Where Are My Eggs?!?!

Discussion in 'Chicken Behaviors and Egglaying' started by Ellochicken, Nov 24, 2013.

  1. Ellochicken

    Ellochicken Chillin' With My Peeps

    146
    4
    83
    Jul 29, 2012
    Hey B.Y.C,
    This should have come up to topic about a month ago, but my chickens stopped laying, a month ago. I'm not talking gradual here, they just one day, out of the blue, STOPPED! This all happened when we decided to start giving them a natural feed with cracked corn and all that good stuff, and we had been feeding them the boomgaars layer feed and switched them form that over to a feed made naturally by a local feed store.
    And about 3 days later, we got NO eggs, the next day, nothing, and that has been continuing for about a month now (3rd time I've said that, sorry) And the day before this chaos went down, we got our usual 3 eggs a day from my beautiful hens.

Source excerpt

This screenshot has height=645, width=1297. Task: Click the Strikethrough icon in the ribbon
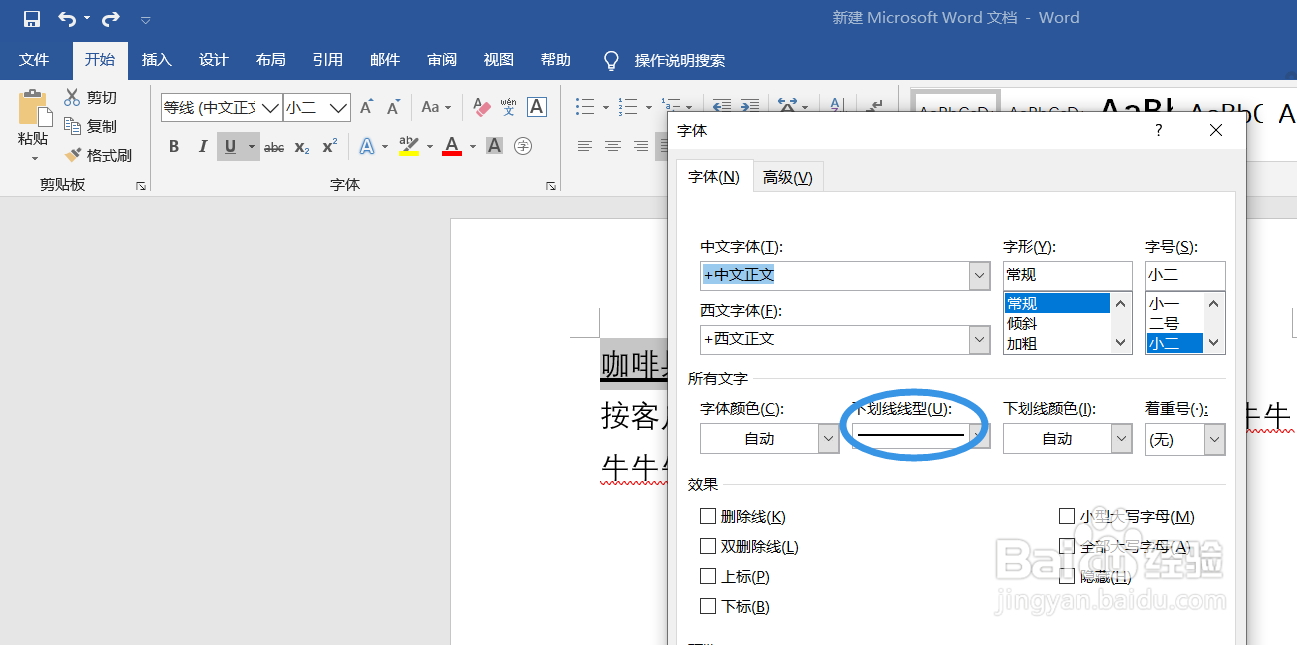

Exercise instructions
1 - In the forum post about the missing eggs, which numbers stand between the title "Chillin' With My Peeps" and the date Jul 29, 2012?
2 - Reproduce the part of the forum post about the missing eggs that opens with the words containing "Discussion in 'Chicken" and closes with "my beautiful hens.".
You can leave the listing aside.

Task-by-task results
1 - 146, 4, 83

2 -
Discussion in 'Chicken Behaviors and Egglaying' started by Ellochicken, Nov 24, 2013.

  1. Ellochicken

    Ellochicken Chillin' With My Peeps

    146
    4
    83
    Jul 29, 2012
    Hey B.Y.C,
    This should have come up to topic about a month ago, but my chickens stopped laying, a month ago. I'm not talking gradual here, they just one day, out of the blue, STOPPED! This all happened when we decided to start giving them a natural feed with cracked corn and all that good stuff, and we had been feeding them the boomgaars layer feed and switched them form that over to a feed made naturally by a local feed store.
    And about 3 days later, we got NO eggs, the next day, nothing, and that has been continuing for about a month now (3rd time I've said that, sorry) And the day before this chaos went down, we got our usual 3 eggs a day from my beautiful hens.